RECORDS FOR THIS TASK Block Start
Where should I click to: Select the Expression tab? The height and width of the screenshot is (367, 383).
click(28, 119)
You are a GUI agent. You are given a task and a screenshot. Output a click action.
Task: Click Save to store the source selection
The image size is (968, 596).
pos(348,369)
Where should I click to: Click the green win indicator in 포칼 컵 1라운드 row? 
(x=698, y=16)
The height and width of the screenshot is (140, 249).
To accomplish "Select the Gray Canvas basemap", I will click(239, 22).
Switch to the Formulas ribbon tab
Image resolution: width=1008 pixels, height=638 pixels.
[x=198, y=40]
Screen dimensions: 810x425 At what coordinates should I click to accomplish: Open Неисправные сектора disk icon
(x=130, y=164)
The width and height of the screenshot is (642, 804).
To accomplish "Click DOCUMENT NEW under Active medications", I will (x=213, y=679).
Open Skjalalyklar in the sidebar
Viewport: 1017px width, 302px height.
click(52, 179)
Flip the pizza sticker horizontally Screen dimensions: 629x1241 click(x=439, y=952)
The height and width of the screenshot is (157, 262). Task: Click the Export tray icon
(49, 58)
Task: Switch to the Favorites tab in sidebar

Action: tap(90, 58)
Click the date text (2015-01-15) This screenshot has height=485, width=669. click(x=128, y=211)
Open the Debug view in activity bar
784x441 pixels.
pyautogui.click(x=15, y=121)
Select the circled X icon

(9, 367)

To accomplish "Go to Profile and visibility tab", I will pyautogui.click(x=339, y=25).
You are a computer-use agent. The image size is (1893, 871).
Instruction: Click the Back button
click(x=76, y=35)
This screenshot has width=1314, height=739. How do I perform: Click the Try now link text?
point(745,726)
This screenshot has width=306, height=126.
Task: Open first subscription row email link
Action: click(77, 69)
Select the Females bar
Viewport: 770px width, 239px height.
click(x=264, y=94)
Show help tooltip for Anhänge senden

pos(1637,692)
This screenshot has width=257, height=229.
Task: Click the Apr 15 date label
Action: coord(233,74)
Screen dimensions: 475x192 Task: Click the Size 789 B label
RECORDS FOR THIS TASK Block End
### WHAT IS EXPECTED
From top to bottom, please output the material exactly.

### TASK RESULT
Where should I click to: Select the Expression tab? The height and width of the screenshot is (367, 383).
click(28, 119)
You are a GUI agent. You are given a task and a screenshot. Output a click action.
Task: Click Save to store the source selection
The image size is (968, 596).
pos(348,369)
Where should I click to: Click the green win indicator in 포칼 컵 1라운드 row? 
(x=698, y=16)
The height and width of the screenshot is (140, 249).
To accomplish "Select the Gray Canvas basemap", I will click(239, 22).
Switch to the Formulas ribbon tab
Image resolution: width=1008 pixels, height=638 pixels.
[x=198, y=40]
Screen dimensions: 810x425 At what coordinates should I click to accomplish: Open Неисправные сектора disk icon
(x=130, y=164)
The width and height of the screenshot is (642, 804).
To accomplish "Click DOCUMENT NEW under Active medications", I will (x=213, y=679).
Open Skjalalyklar in the sidebar
Viewport: 1017px width, 302px height.
click(52, 179)
Flip the pizza sticker horizontally Screen dimensions: 629x1241 click(x=439, y=952)
The height and width of the screenshot is (157, 262). Task: Click the Export tray icon
(49, 58)
Task: Switch to the Favorites tab in sidebar

Action: tap(90, 58)
Click the date text (2015-01-15) This screenshot has height=485, width=669. click(x=128, y=211)
Open the Debug view in activity bar
784x441 pixels.
pyautogui.click(x=15, y=121)
Select the circled X icon

(9, 367)

To accomplish "Go to Profile and visibility tab", I will pyautogui.click(x=339, y=25).
You are a computer-use agent. The image size is (1893, 871).
Instruction: Click the Back button
click(x=76, y=35)
This screenshot has width=1314, height=739. How do I perform: Click the Try now link text?
point(745,726)
This screenshot has width=306, height=126.
Task: Open first subscription row email link
Action: click(77, 69)
Select the Females bar
Viewport: 770px width, 239px height.
click(x=264, y=94)
Show help tooltip for Anhänge senden

pos(1637,692)
This screenshot has width=257, height=229.
Task: Click the Apr 15 date label
Action: coord(233,74)
Screen dimensions: 475x192 Task: Click the Size 789 B label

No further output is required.